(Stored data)
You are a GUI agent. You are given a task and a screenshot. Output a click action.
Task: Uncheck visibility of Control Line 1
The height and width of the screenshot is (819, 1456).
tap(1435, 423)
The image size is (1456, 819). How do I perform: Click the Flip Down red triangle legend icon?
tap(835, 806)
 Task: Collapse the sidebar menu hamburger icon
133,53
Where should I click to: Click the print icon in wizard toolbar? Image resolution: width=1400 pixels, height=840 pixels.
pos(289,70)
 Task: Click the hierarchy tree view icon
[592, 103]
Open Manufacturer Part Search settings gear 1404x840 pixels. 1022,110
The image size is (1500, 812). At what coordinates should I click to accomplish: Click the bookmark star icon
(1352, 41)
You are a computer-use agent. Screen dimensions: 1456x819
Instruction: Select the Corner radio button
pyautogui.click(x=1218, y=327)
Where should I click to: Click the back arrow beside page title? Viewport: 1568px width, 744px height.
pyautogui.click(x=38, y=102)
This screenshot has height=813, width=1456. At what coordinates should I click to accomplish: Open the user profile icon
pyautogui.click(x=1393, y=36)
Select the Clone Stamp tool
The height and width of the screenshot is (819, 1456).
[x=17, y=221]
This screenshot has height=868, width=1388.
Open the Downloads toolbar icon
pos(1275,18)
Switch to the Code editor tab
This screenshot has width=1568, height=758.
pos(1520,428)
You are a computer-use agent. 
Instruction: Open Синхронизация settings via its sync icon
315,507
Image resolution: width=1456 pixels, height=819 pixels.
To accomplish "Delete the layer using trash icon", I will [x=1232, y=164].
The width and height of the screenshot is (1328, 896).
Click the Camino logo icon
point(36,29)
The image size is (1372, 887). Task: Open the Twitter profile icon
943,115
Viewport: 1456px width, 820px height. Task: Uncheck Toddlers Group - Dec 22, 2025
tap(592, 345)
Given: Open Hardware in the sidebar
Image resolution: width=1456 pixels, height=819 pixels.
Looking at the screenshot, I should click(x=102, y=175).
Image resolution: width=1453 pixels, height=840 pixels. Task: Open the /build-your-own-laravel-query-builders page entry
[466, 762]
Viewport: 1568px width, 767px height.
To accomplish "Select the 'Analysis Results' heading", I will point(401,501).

# [TASK STATEMENT]
Write out the entries verbatim, all of them.

# [EXPECTED OUTPUT]
You are a GUI agent. You are given a task and a screenshot. Output a click action.
Task: Uncheck visibility of Control Line 1
The height and width of the screenshot is (819, 1456).
tap(1435, 423)
The image size is (1456, 819). How do I perform: Click the Flip Down red triangle legend icon?
tap(835, 806)
 Task: Collapse the sidebar menu hamburger icon
133,53
Where should I click to: Click the print icon in wizard toolbar? Image resolution: width=1400 pixels, height=840 pixels.
pos(289,70)
 Task: Click the hierarchy tree view icon
[592, 103]
Open Manufacturer Part Search settings gear 1404x840 pixels. 1022,110
The image size is (1500, 812). At what coordinates should I click to accomplish: Click the bookmark star icon
(1352, 41)
You are a computer-use agent. Screen dimensions: 1456x819
Instruction: Select the Corner radio button
pyautogui.click(x=1218, y=327)
Where should I click to: Click the back arrow beside page title? Viewport: 1568px width, 744px height.
pyautogui.click(x=38, y=102)
This screenshot has height=813, width=1456. At what coordinates should I click to accomplish: Open the user profile icon
pyautogui.click(x=1393, y=36)
Select the Clone Stamp tool
The height and width of the screenshot is (819, 1456).
[x=17, y=221]
This screenshot has height=868, width=1388.
Open the Downloads toolbar icon
pos(1275,18)
Switch to the Code editor tab
This screenshot has width=1568, height=758.
pos(1520,428)
You are a computer-use agent. 
Instruction: Open Синхронизация settings via its sync icon
315,507
Image resolution: width=1456 pixels, height=819 pixels.
To accomplish "Delete the layer using trash icon", I will [x=1232, y=164].
The width and height of the screenshot is (1328, 896).
Click the Camino logo icon
point(36,29)
The image size is (1372, 887). Task: Open the Twitter profile icon
943,115
Viewport: 1456px width, 820px height. Task: Uncheck Toddlers Group - Dec 22, 2025
tap(592, 345)
Given: Open Hardware in the sidebar
Image resolution: width=1456 pixels, height=819 pixels.
Looking at the screenshot, I should click(x=102, y=175).
Image resolution: width=1453 pixels, height=840 pixels. Task: Open the /build-your-own-laravel-query-builders page entry
[466, 762]
Viewport: 1568px width, 767px height.
To accomplish "Select the 'Analysis Results' heading", I will point(401,501).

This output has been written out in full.